11th June 2001
The Junction Jogger
|428||Mount Barker - Mount Barker Junction|
|428||Mount Barker Junction - (reverse of outward route) - Mount Barker|
Source : Stuart Smith
(by Stuart Smith)
During my gap-year in Australia (between jobs, rather than between college and university), I was able to continue my railway pursuits and travelled fairly extensively around the country.

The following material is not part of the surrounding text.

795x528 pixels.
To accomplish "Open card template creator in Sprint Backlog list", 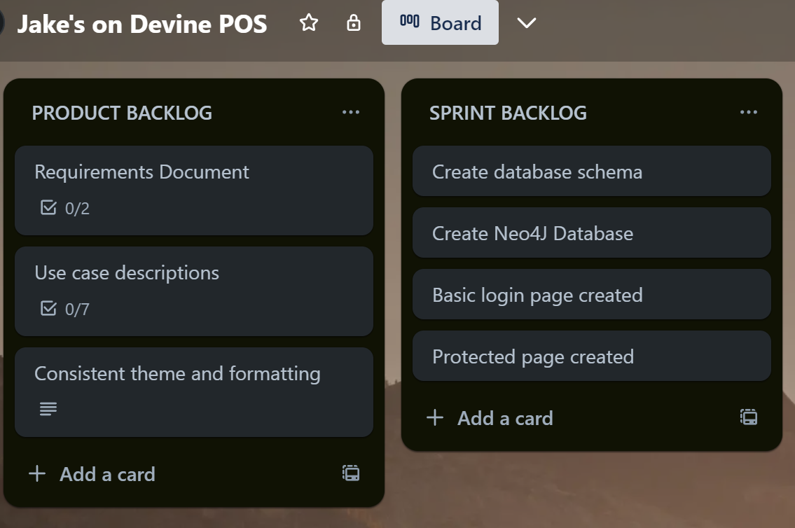I will click(749, 417).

Several visits were also made to railway museums and such like, but when asking about people about railtours, I always seemed to get told, “We don’t have things like that here”.
So by chance whilst in Adelaide, I came across a heritage railway (they don’t use the term preserved railway like we do) that also did a few trips onto the national network using their own locos and units.
Now before we go any further, I must stress that they are not in the league of Pathfinder or Hertfordshire (as they were called back then), so no 4am starts with pairs of Class 56’s and countless hours spent trundling up and down Colliery branch lines for a few desperate miles of track – but hey, this was railtouring ‘down under style’.
The first of the two trips was a very basic ‘Railcar’ tour (for just under 3 hours) over a disused line that links the heritage railway with the national network. Well, I say ‘links’, but I actually mean ‘meets’ as they are different gauges. The heritage line, including the disused link, being broad gauge (1600mm) with the national network as standard gauge (1435mm).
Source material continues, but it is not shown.